● Text section:

****************************************

Monday, February 16, 2015

Cats of Our Forest

Heading into the woods after a fresh snowfall is one of my favorite things to do. It gives me a chance to see who has been out and about. Last week's four inch wet snow was perfect so I laced up my hiking boots and headed for the woods. 

It didn't take long to come across numerous tracks of a bobcat (Lynx rufus). Since bobcats are generally solitary the tracks were probably from one animal moving back and forth across the area in search of food.

Bobcats hunt by stealth, relying on surprise rather than a lengthy chase. Opportunistic, bobcats will feed on practically any prey including mice, chipmunks, squirrels, prairie dogs, rabbits, porcupines, small birds and even deer. Bobcats are active all year and most of their hunting occurs at night or at dawn and dusk.

****************************************

● Data excerpt:
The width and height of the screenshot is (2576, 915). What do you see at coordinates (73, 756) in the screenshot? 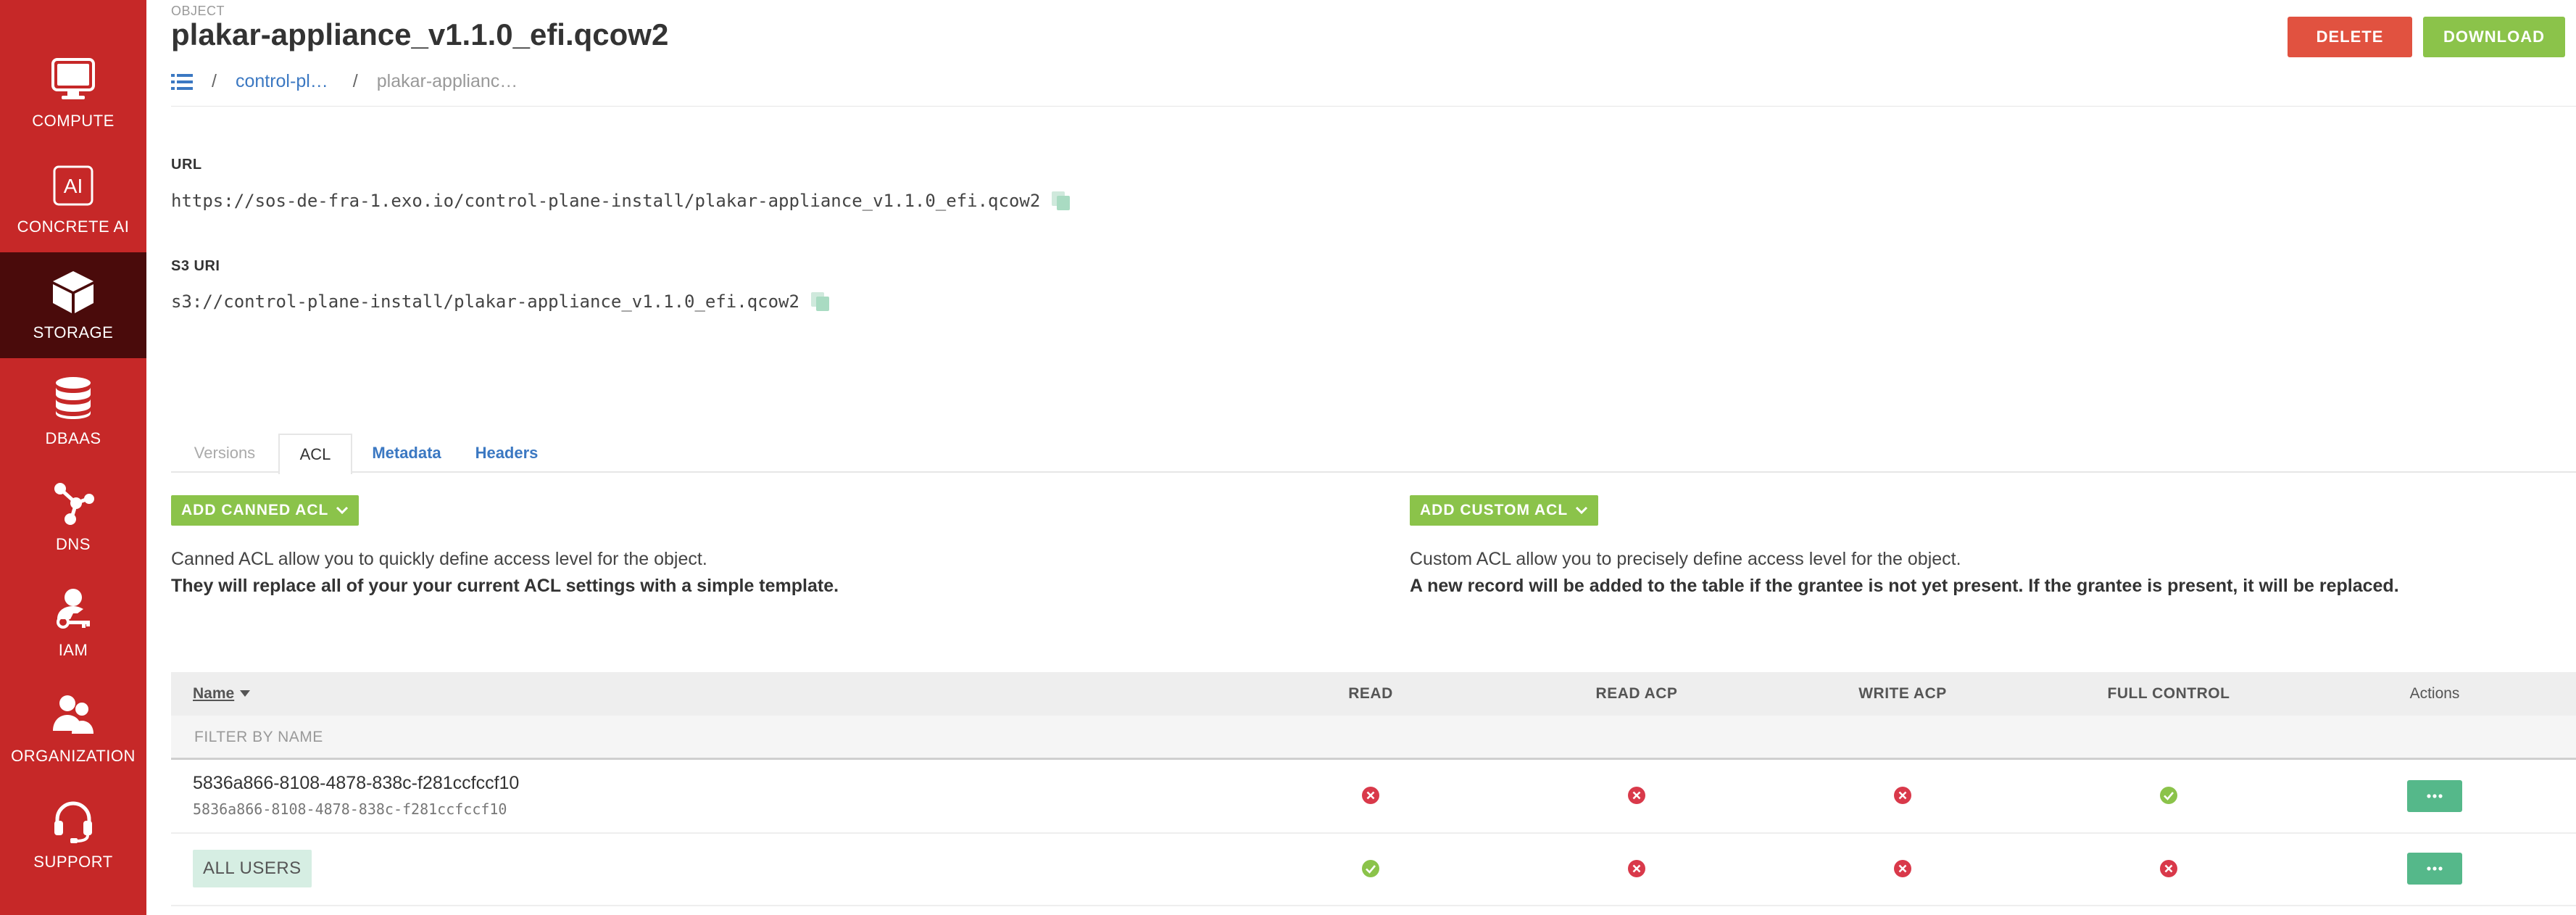
I see `sidebar-item-label: ORGANIZATION` at bounding box center [73, 756].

****************************************

● Instruction A:
Please retype the bobcat post word for word, starting with "Monday, February 16, 2015" and going on through "for the woods.".
● Instruction B:
Extend the bobcat post, picking up after its last sentence.

● Result A:
Monday, February 16, 2015

Cats of Our Forest

Heading into the woods after a fresh snowfall is one of my favorite things to do. It gives me a chance to see who has been out and about. Last week's four inch wet snow was perfect so I laced up my hiking boots and headed for the woods.

● Result B:
Colorado Parks & Wildlife
Bobcats favorite habitats are pinon-juniper woodlands and montane forests making them quite at home in our forest. In fact just after I took the photo of my foot and the bobcat track, the long-legged cat ran across the clearing in front of me and disappeared into the trees. 

After enjoying my personalized visit by "Bob" I continued on, studying the tracks of all the little creatures of the woods. There were the tiny tracks of a deer mouse and the hopping tracks between trees of the pine squirrel (Chickaree). Since the snow cover wasn't very deep I also came across the tracks of a raccoon. 

Just as I was about to turn back I noticed the tracks of the largest winter predator of the forest, the mountain lion (Felis concolor).

Seeing these tracks gave me both a thrill and a chill. This elusive and solitary cat is rarely seen. Lions mainly prey on deer but this time of year the deer have moved to lower elevations and the lions are left with rabbits, porcupines, raccoons, mice, an occasional young elk, and around here, wild turkeys. 

Colorado Parks & Wildlife
Over the years I have found the remains of several lion kills and I am always reminded that with respect to the lion, we are not the top of the food chain. 

1 comment:

  1. Wow. A giant blessing to encounter a MOUNTAIN LION track! Have you ever been able to photograph one? I know it is difficult. I continue to hope to see one in BIG BEND NATIONAL PARK!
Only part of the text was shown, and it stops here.